*Work to complete*:
Answer these questions from the text on crowding in national parks.
(a) Besides reservation systems, what tool does the text say could help mitigate the toll of record crowds?
(b) What two factors does the text give for the surge in park visits?
(c) Who is the Yellowstone National Park superintendent quoted in the text?

How visitors can keep national parks from being loved to death
As national parks smashed visitation records this summer, several parks instituted reservation systems, with varying degrees of success. But there’s another tool that could help mitigate the toll record crowds take on park resources and infrastructure: Improve the entrance fee system to enable visitors to help sustain parks.
As visitation booms, the wear and tear on parks has become more apparent than ever. Fee revenues not only help manage the snowballing costs of visitor impacts amidst record attendance, they can also ensure we preserve parks into the future.
In the wake of lifted pandemic restrictions and pent-up demand by travelers, park visits — and visitor impacts — are surging. The effects are easy to see at the country’s oldest national park.
“When you put a million more visitors per year in this park, what does that mean for trash removal? How many more times do you have to clean the bathrooms?” Yellowstone National Park Superintendent Cam Sholly told the Property and Environment Research Center.

*Information shown*:
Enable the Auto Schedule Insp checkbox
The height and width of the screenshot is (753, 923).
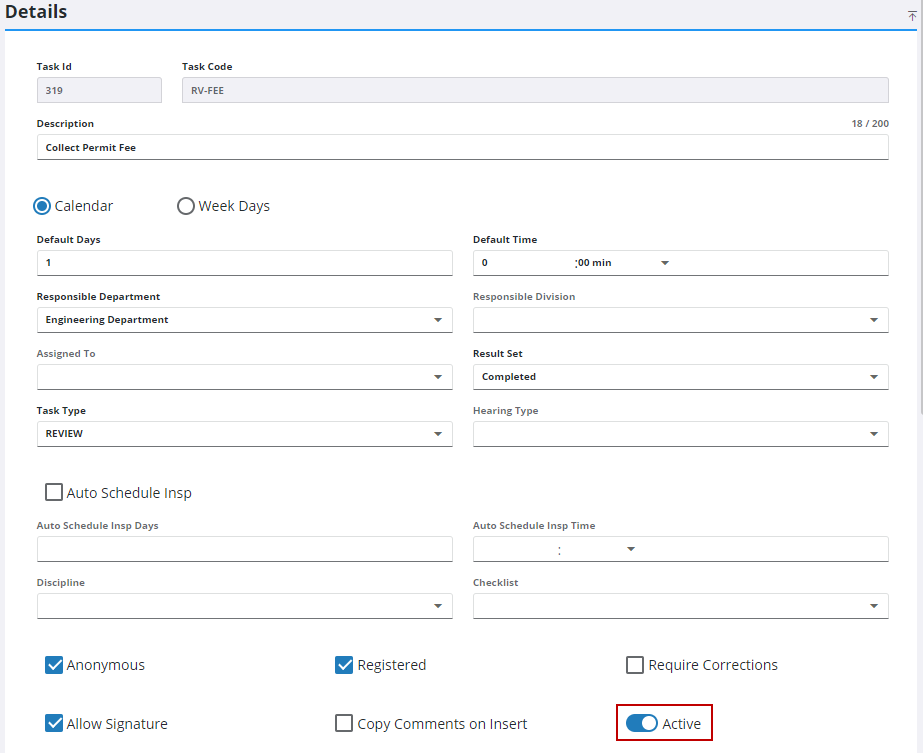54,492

==

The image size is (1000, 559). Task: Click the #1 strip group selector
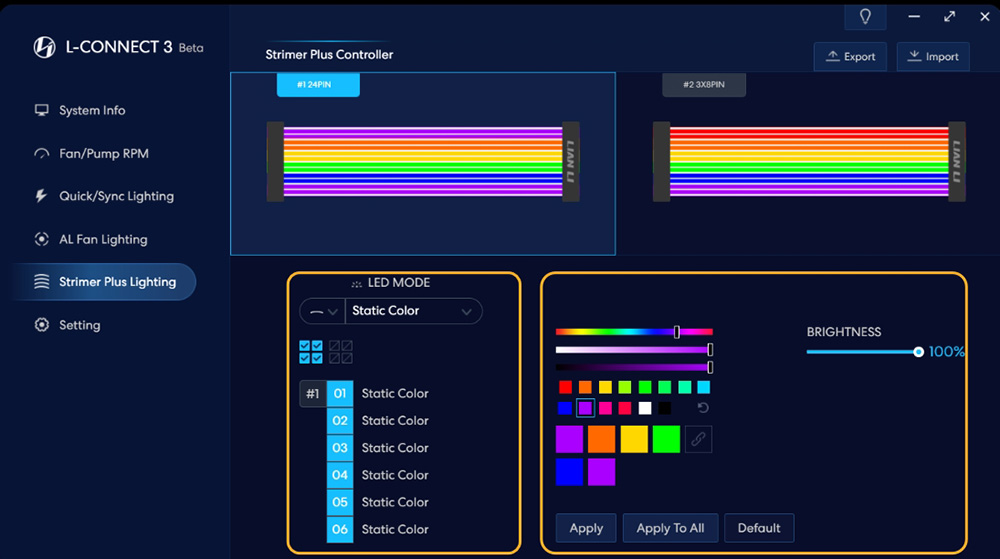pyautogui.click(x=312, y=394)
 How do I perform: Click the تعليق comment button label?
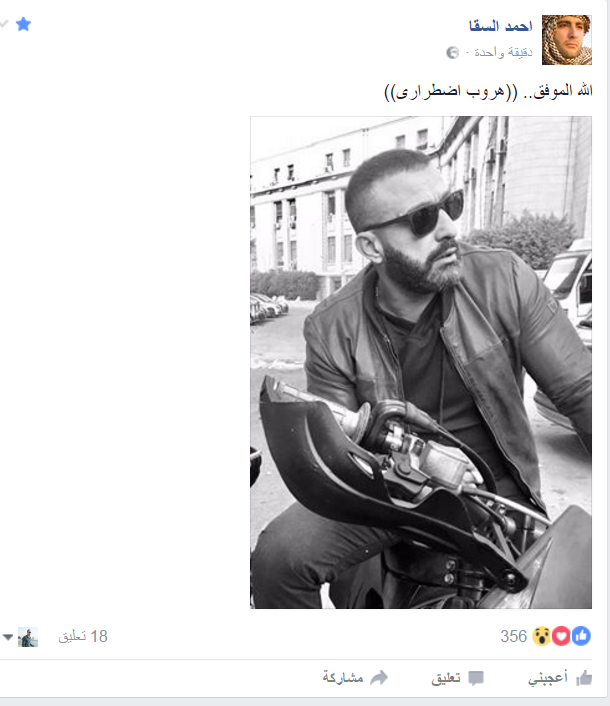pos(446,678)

*Problem solution*:
(a) Improving the entrance fee system so that visitors can help sustain parks.
(b) Lifted pandemic restrictions and pent-up demand by travelers.
(c) Cam Sholly.